_Exercise data:_
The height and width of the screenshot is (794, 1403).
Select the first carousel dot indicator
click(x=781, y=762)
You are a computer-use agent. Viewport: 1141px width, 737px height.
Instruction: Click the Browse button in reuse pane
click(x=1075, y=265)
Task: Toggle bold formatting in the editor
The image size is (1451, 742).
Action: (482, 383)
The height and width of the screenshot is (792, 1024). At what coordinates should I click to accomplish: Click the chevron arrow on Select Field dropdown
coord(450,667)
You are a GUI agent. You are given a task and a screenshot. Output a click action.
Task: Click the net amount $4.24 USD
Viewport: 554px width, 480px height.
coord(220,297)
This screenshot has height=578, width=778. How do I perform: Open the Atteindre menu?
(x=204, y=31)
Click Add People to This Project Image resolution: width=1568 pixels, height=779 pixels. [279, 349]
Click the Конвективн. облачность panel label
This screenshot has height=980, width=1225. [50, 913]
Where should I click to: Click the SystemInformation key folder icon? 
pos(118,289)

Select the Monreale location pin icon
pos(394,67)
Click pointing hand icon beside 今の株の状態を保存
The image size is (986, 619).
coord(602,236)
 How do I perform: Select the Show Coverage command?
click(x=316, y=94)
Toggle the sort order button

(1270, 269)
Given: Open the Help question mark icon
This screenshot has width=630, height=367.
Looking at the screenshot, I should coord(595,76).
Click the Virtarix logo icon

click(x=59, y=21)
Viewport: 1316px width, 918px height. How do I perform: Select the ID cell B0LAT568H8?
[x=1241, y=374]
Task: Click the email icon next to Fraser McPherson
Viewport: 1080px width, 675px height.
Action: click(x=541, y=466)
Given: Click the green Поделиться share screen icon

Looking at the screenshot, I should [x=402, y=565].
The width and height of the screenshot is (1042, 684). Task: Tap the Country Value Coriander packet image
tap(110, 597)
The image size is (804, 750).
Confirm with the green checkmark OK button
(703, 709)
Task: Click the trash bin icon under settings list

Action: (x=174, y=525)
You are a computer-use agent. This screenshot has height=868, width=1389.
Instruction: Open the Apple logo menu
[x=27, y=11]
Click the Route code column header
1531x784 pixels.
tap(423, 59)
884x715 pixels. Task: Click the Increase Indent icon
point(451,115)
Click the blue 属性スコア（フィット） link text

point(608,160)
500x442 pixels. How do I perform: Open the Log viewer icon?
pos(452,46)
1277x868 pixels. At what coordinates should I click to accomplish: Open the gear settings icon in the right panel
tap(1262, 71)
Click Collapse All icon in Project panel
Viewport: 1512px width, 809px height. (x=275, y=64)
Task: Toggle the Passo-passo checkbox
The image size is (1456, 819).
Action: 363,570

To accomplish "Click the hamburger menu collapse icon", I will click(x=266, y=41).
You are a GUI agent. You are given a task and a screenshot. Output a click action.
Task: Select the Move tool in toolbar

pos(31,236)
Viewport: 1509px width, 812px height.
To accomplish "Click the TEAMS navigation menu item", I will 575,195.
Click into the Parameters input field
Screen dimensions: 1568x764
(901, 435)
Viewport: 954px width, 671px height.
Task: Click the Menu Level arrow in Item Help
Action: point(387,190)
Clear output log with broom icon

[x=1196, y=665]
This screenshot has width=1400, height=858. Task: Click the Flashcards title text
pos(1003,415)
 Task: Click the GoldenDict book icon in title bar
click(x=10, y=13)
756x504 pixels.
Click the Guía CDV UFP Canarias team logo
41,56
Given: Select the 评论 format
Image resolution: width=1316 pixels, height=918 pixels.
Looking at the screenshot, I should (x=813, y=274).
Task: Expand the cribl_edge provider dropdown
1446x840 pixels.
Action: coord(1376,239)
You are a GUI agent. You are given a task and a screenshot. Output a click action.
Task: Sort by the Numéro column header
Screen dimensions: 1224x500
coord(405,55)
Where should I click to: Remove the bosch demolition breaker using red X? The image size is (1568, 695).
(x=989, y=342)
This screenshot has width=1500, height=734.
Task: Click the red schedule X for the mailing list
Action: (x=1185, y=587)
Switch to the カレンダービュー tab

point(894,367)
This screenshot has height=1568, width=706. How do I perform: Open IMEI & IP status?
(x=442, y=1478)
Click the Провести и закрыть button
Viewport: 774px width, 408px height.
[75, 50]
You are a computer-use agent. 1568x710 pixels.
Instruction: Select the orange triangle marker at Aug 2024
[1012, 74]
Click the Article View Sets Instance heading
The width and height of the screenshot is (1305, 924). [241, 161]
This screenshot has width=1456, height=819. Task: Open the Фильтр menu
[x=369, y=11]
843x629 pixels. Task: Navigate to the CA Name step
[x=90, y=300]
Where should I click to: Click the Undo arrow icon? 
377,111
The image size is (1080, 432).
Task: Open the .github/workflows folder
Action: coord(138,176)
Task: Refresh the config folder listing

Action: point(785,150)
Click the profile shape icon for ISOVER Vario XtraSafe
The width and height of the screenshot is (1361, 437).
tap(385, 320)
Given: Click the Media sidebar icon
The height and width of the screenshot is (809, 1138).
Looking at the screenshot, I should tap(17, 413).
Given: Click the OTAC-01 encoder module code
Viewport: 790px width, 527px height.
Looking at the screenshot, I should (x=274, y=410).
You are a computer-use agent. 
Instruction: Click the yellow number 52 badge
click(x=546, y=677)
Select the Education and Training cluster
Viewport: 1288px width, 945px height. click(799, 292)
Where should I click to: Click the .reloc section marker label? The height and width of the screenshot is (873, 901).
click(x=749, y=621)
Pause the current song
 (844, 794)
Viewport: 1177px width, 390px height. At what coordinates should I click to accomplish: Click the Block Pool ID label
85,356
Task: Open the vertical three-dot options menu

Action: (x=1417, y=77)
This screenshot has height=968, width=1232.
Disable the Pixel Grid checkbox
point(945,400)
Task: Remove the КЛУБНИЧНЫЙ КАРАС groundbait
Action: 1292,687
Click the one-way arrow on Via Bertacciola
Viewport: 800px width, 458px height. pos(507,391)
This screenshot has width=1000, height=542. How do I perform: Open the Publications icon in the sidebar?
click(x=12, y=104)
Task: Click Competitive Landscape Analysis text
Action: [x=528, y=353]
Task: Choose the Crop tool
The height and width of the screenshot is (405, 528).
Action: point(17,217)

_Stated goal:_ Please repeat the material from the line that has "This screenshot has width=1456, height=819." through the line that has "Action: (x=1417, y=77)", swapping "Undo" for "Redo" and leaving everything else as it is.

_Output below:_
This screenshot has width=1456, height=819. Task: Open the Фильтр menu
[x=369, y=11]
843x629 pixels. Task: Navigate to the CA Name step
[x=90, y=300]
Where should I click to: Click the Redo arrow icon? 
377,111
The image size is (1080, 432).
Task: Open the .github/workflows folder
Action: coord(138,176)
Task: Refresh the config folder listing

Action: point(785,150)
Click the profile shape icon for ISOVER Vario XtraSafe
The width and height of the screenshot is (1361, 437).
tap(385, 320)
Given: Click the Media sidebar icon
The height and width of the screenshot is (809, 1138).
Looking at the screenshot, I should tap(17, 413).
Given: Click the OTAC-01 encoder module code
Viewport: 790px width, 527px height.
Looking at the screenshot, I should (x=274, y=410).
You are a computer-use agent. 
Instruction: Click the yellow number 52 badge
click(x=546, y=677)
Select the Education and Training cluster
Viewport: 1288px width, 945px height. click(799, 292)
Where should I click to: Click the .reloc section marker label? The height and width of the screenshot is (873, 901).
click(x=749, y=621)
Pause the current song
 (844, 794)
Viewport: 1177px width, 390px height. At what coordinates should I click to accomplish: Click the Block Pool ID label
85,356
Task: Open the vertical three-dot options menu

Action: (x=1417, y=77)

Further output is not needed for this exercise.